Segment Open

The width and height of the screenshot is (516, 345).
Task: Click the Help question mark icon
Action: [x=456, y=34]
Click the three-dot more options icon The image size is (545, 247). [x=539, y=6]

Segment Closed
Segment Open

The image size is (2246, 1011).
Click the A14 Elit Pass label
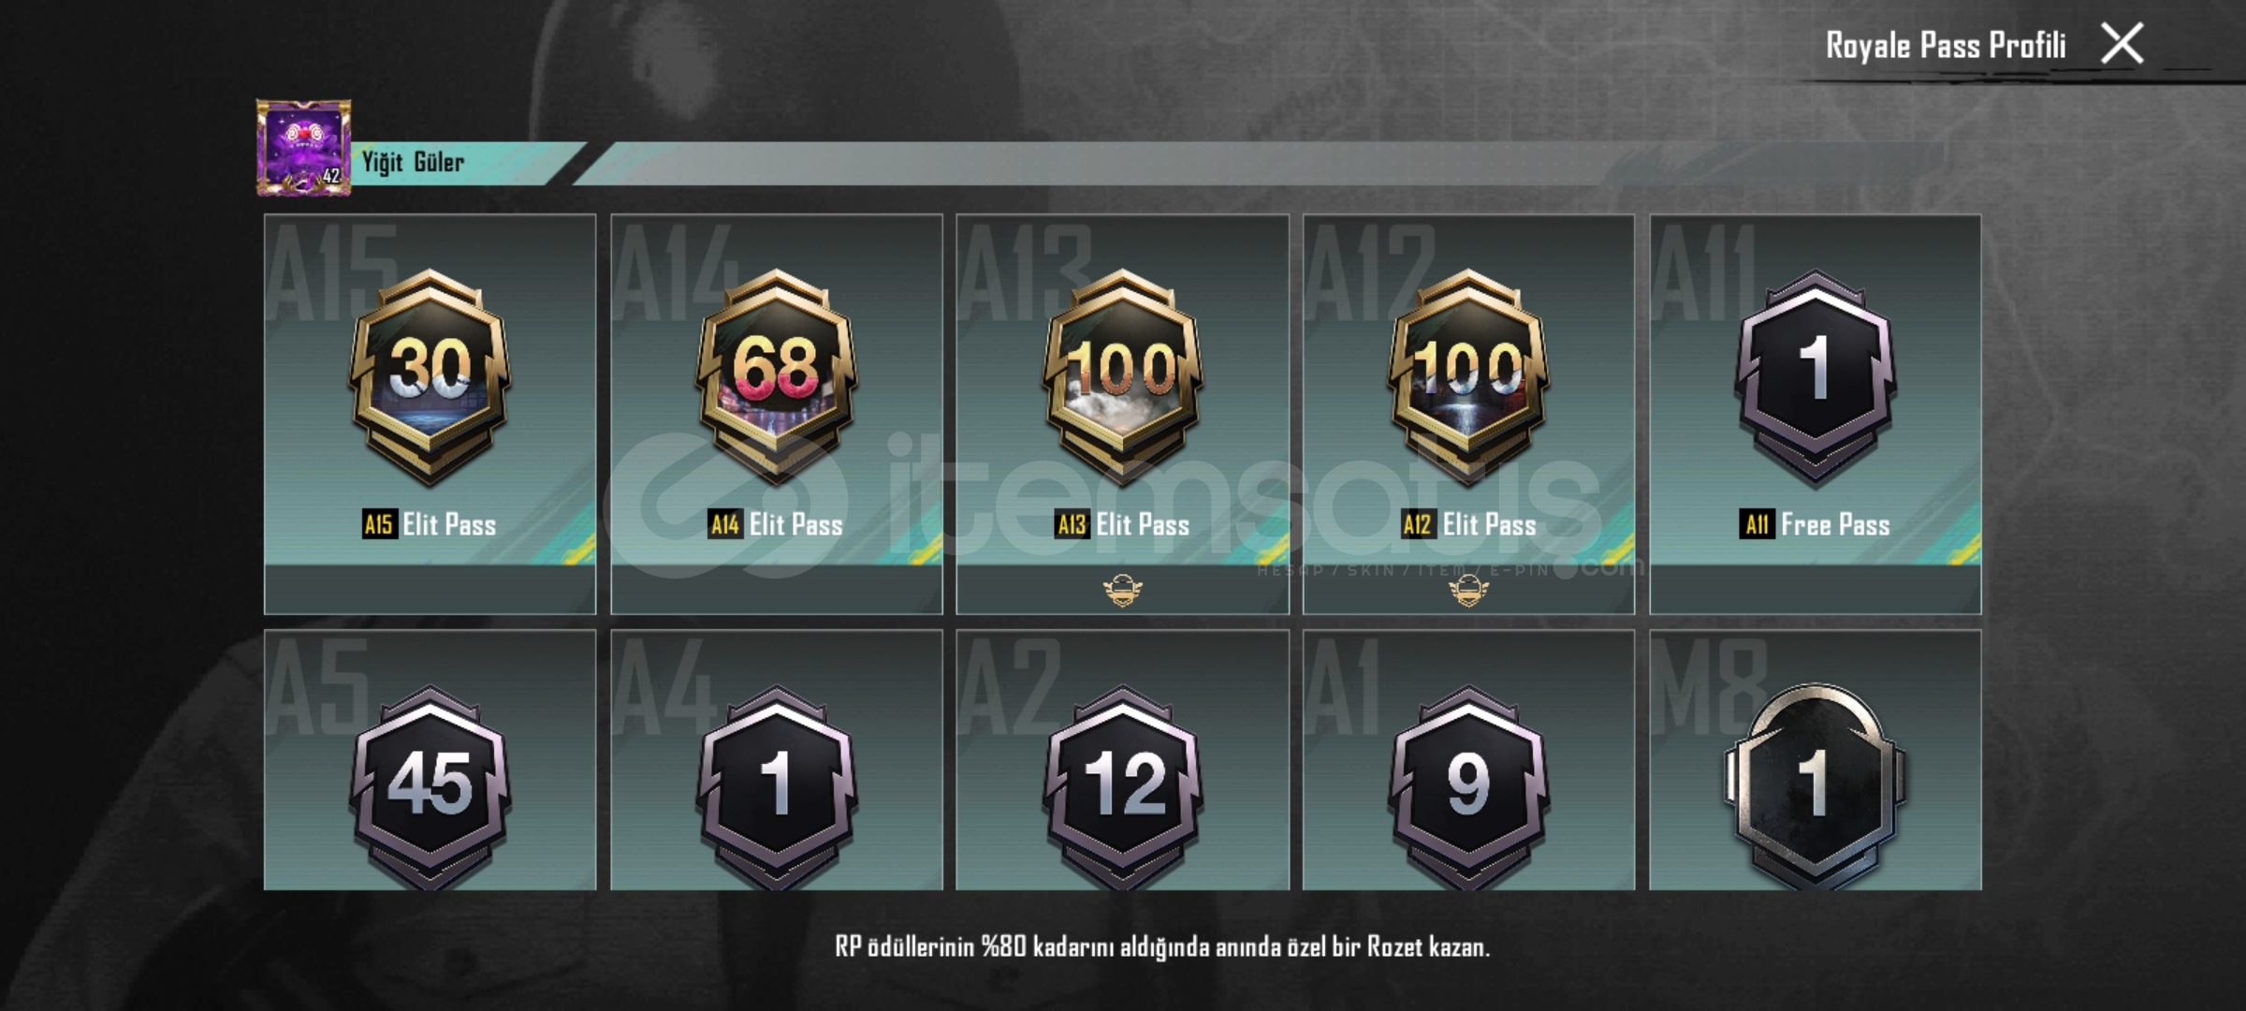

Segment Closed
Segment Open

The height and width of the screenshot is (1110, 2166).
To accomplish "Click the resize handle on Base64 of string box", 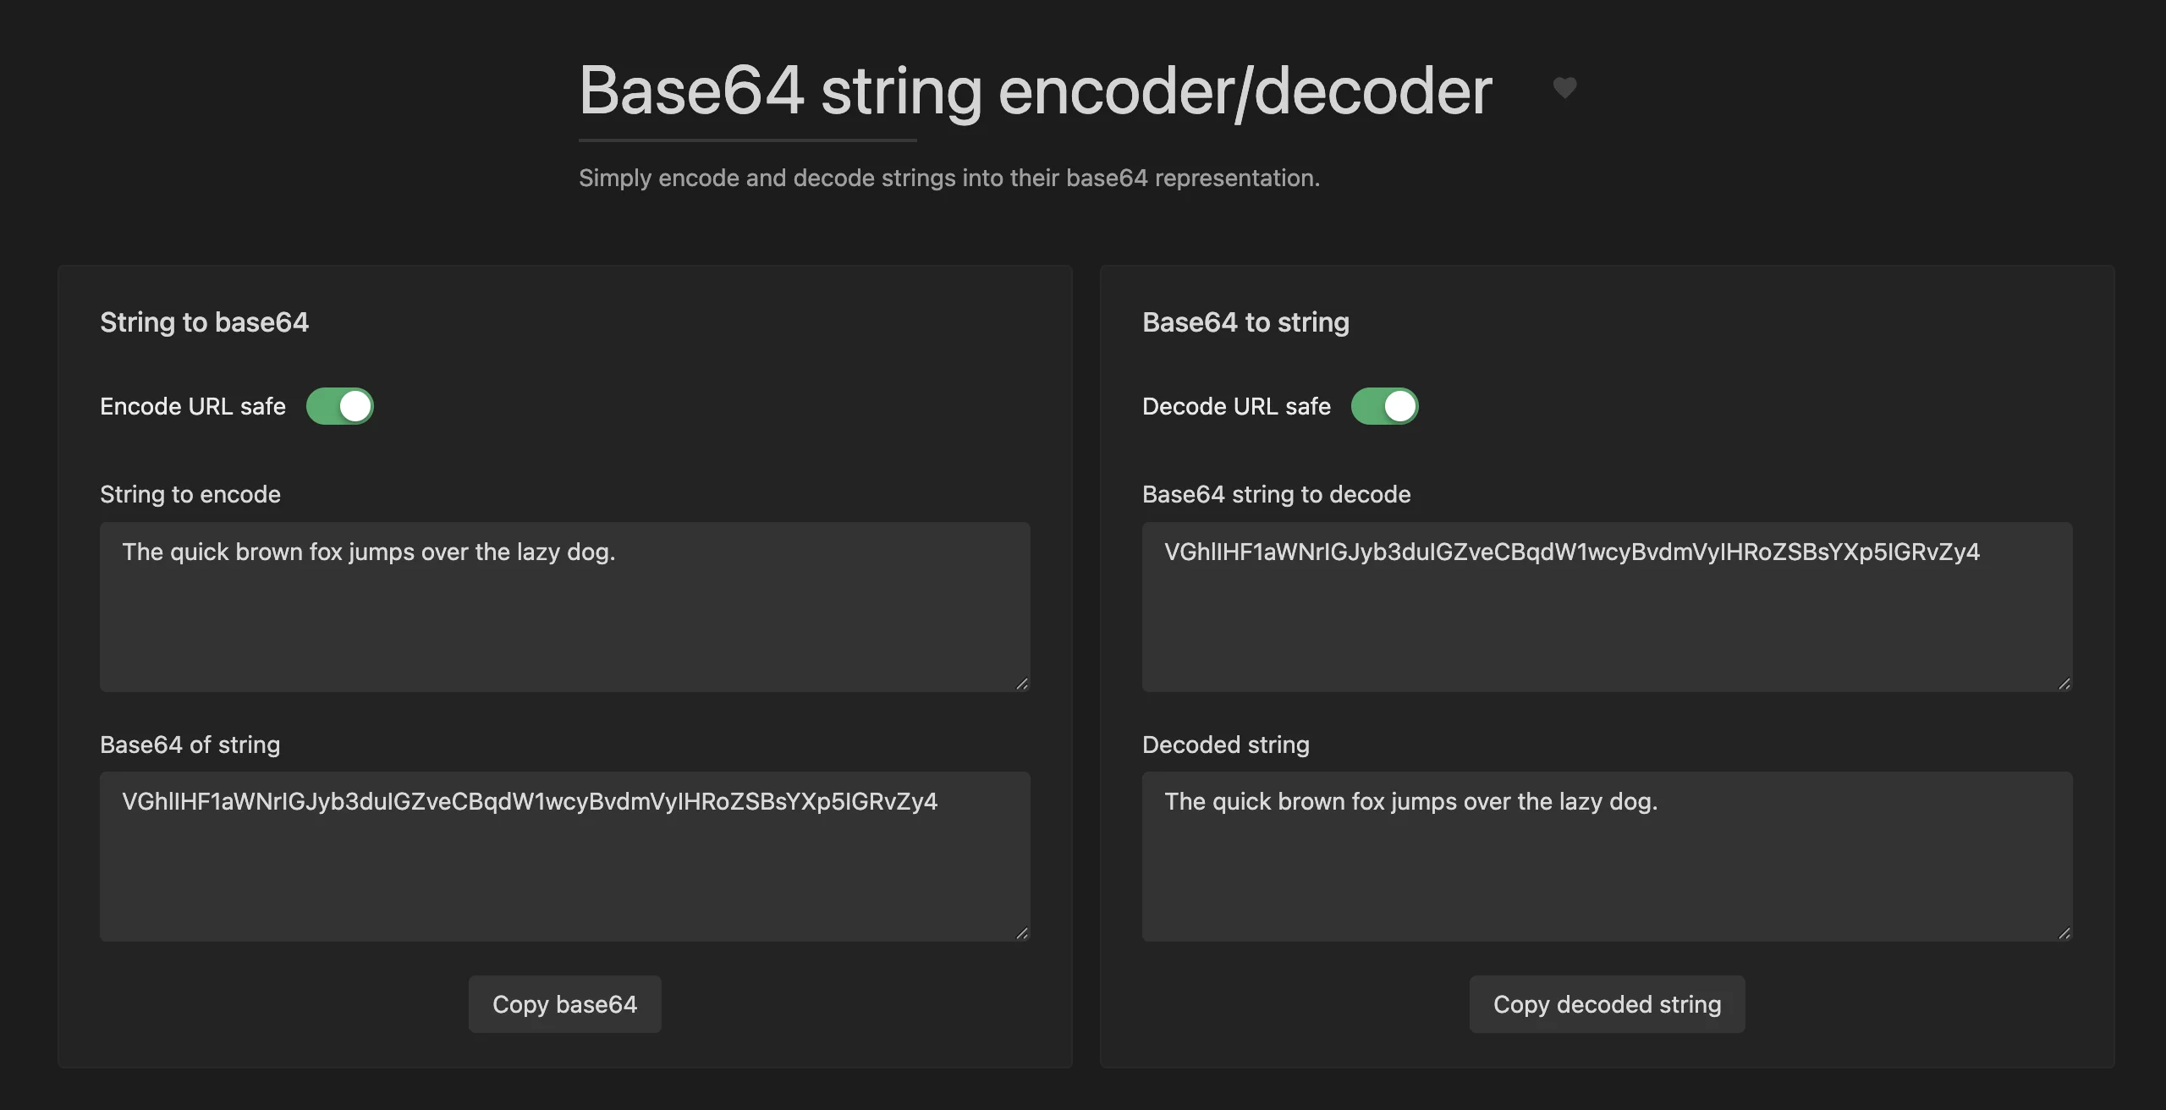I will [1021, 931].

Segment Closed

Work order
Find each line of the data above that holds the word "image", then copy it.

Answer section
Click the three-dot more options icon The image size is (545, 247). [x=539, y=6]
The image size is (2246, 1011).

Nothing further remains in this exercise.